Senin, 29/04/2024 02:25 WIB

Praktisi Hukum Ingatkan Efek Berantai Berkepanjangan dari Kenaikan BBM

BLT Rp600.000 tak dapat menutup tambahan pengeluaran akibat kenaikan harga.

Hendra Setiawan Boen, praktisi hukum

Jakarta, Jurnas.com - Praktisi Hukum Kepailitan Hendra Setiawan Boen mengingatkan pemerintah bahwa kebijakan kenaikan harga Bahan Bakar Minyak (BBM) akan memberi efek berantai yang tidak mudah diurai.

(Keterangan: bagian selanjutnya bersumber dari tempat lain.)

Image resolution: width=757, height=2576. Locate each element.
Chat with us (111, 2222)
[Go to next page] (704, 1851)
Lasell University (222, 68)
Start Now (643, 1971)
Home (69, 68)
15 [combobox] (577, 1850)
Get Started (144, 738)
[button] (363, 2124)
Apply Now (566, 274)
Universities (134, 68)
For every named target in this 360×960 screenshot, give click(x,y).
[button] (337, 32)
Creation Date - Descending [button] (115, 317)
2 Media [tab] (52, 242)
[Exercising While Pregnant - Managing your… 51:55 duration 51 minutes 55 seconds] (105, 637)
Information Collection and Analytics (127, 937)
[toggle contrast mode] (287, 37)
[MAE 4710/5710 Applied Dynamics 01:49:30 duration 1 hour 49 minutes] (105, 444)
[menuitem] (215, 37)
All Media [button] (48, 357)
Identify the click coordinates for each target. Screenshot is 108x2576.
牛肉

Pengacara dari kantor Frans & Setiawan Law Office itu mengatakan, selain menurunkan daya beli masyarakat, kenaikan harga Pertalite menjadi Rp10.000 dan rencana pembatasan pembelian BBM oleh pemerintah akan membebani distribusi semua sektor usaha, terutama rantai makanan dan transportasi publik.

Hal ini, jelas Hendra, akan secara otomatis menaikan harga barang-barang tersebut hingga sebesar 30 persen. Akibatnya masyarakat akan semakin mengecangkan ikat pinggang terhadap barang yang dianggap non-esensial, padahal ekonomi Indonesia selama ini ditopang oleh konsumsi masyarakat.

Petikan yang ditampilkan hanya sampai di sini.